Files in the `files/` directory are read as templates. This allows me to insert variables in a Jinja2 syntax. This way I can store variables like API keys, domain names and other secrets in Ansible Vault while still sharing my Kubernetes definitions for others to see.  

## Kubernetes

MetalLB will be used as a loadbalancer. Traefik and AdGuard Home will make use of this.

An instance of Traefik will be deployed for public-facing services. This will be available at `192.168.100.160`, I port forward this IP on ports 80/tcp and 443/tcp. Another will be deployed at `192.168.100.161` for services that should only be accessible on LAN.  

AdGuard Home will listen on port 53/udp on `192.168.100.163`.  

These IPs are configurable in [group_vars/all/main.yml](group_vars/all/main.yml)  

## Variables

Most variables are set in [group_vars/all/main.yml](group_vars/all/main.yml) and [host_vars/localhost/main.yml](host_vars/localhost/main.yml).  

I have encrypted my personal values with Ansible Vault and left them out of this repository.  

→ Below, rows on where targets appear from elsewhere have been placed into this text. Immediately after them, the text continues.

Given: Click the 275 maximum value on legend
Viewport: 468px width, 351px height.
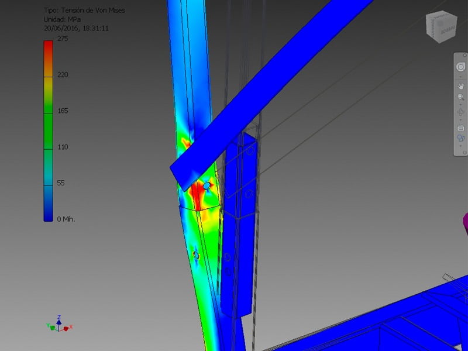Looking at the screenshot, I should pyautogui.click(x=63, y=39).
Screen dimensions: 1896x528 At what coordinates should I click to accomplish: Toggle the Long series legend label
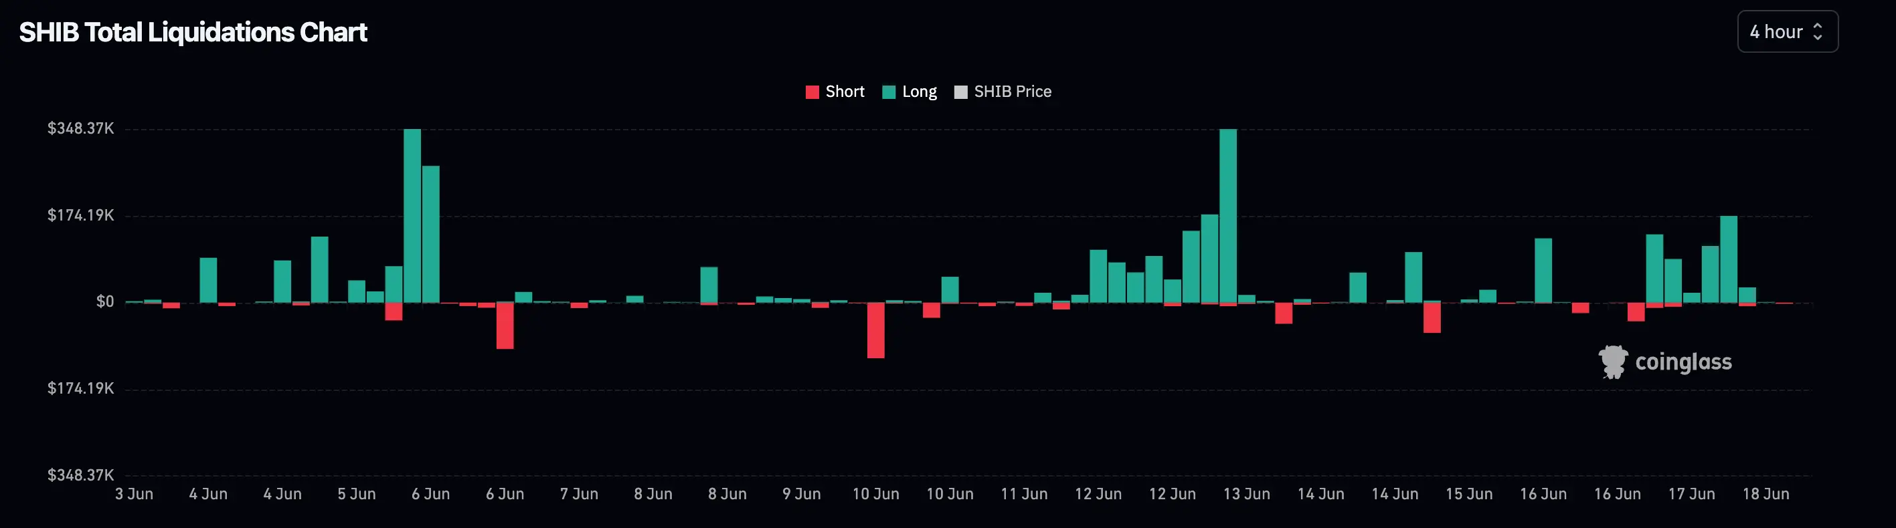[919, 92]
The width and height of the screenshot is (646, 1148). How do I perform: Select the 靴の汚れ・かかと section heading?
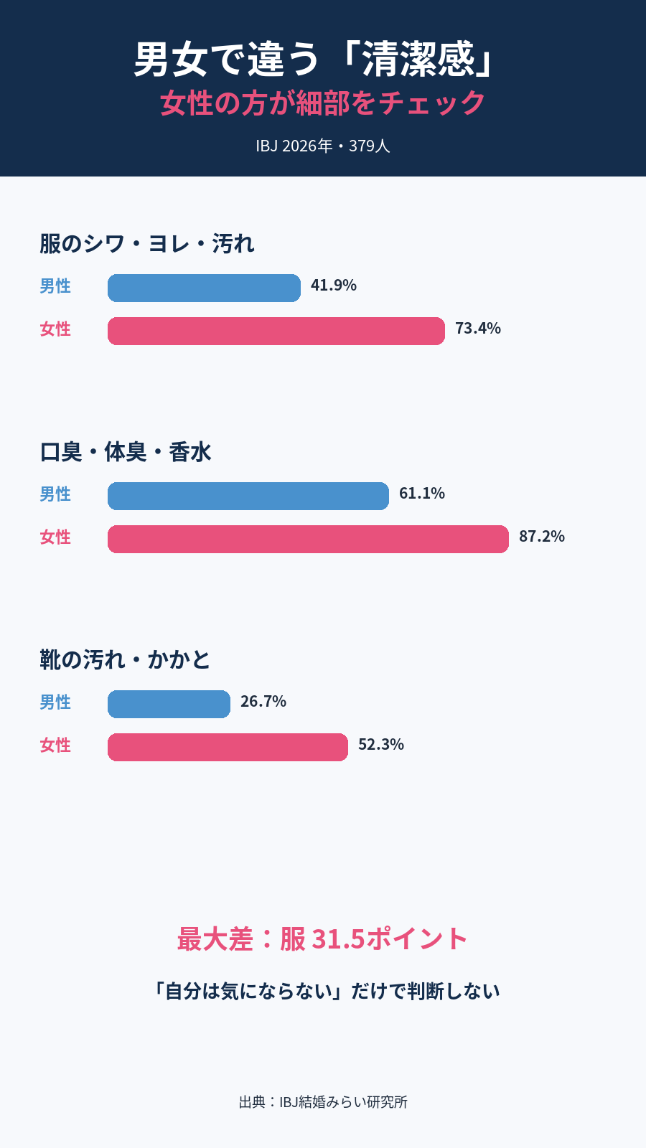click(125, 660)
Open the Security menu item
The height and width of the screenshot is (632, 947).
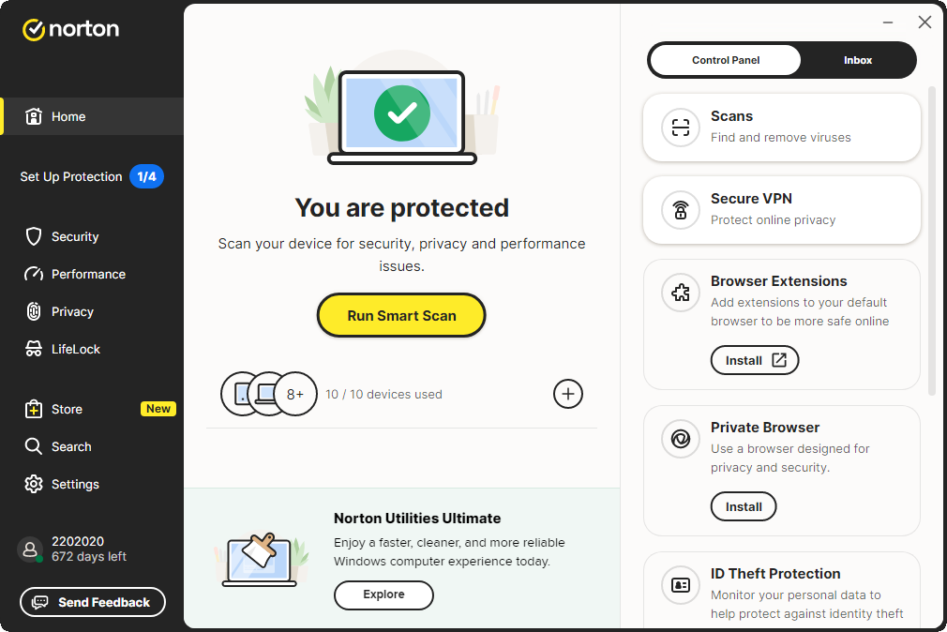tap(74, 236)
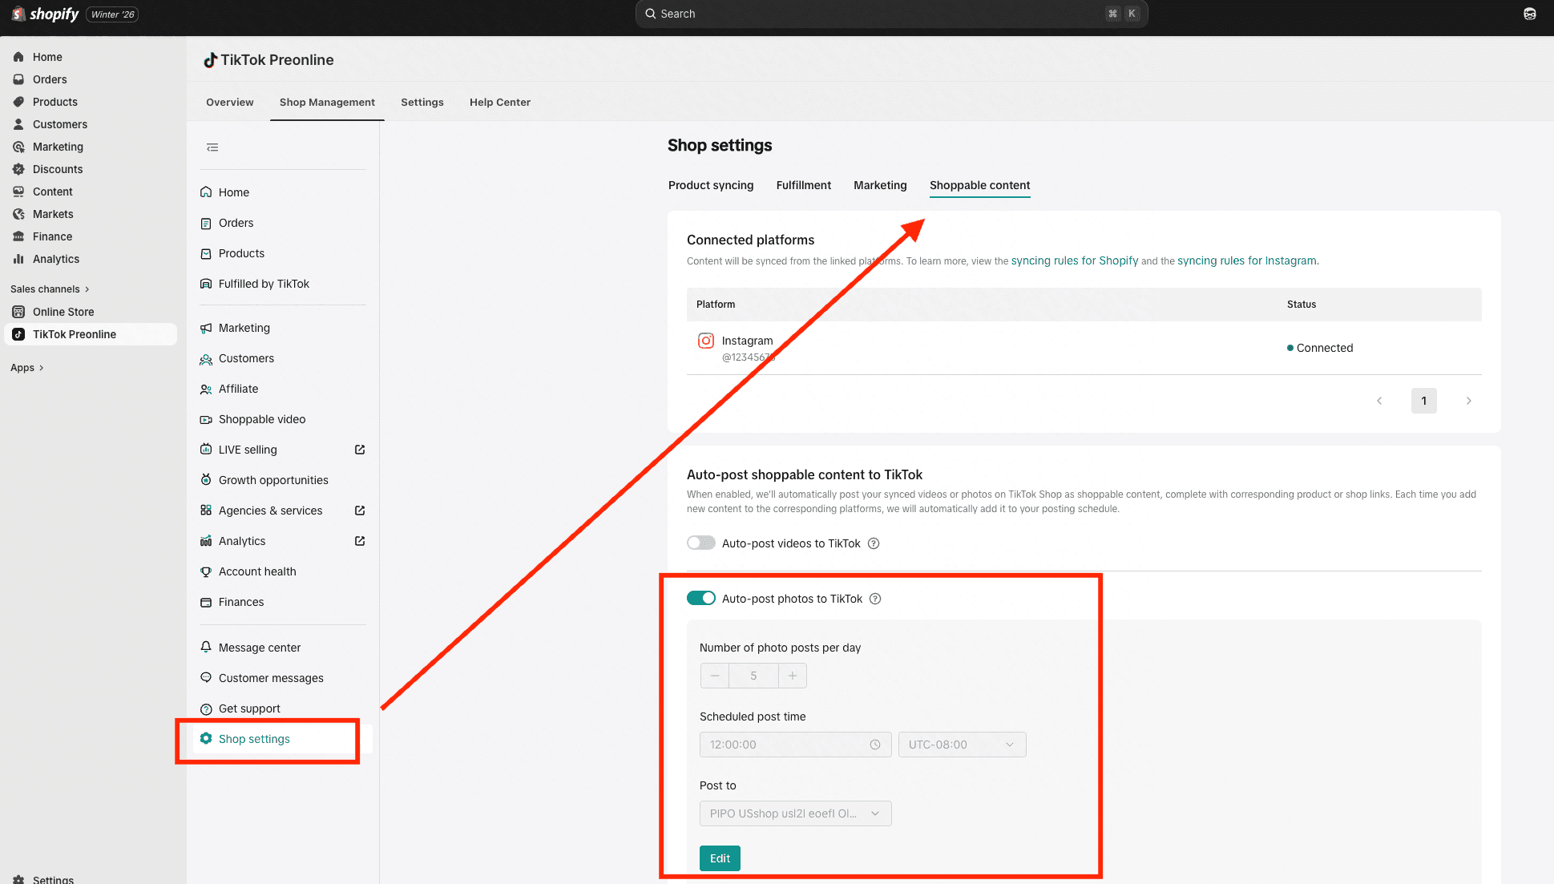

In `host_vars/localhost/main.yml`, change `letsencrypt_directory` to `https://acme-v02.api.letsencrypt.org/directory` to get a trusted SSL certificate.  

## License

The files used to deploy my homelab are licensed under the [MIT License](./LICENSE).  

I encourage you to take inspiration from my setup and learn wonderful tools like Ansible, Terraform and Kubernetes.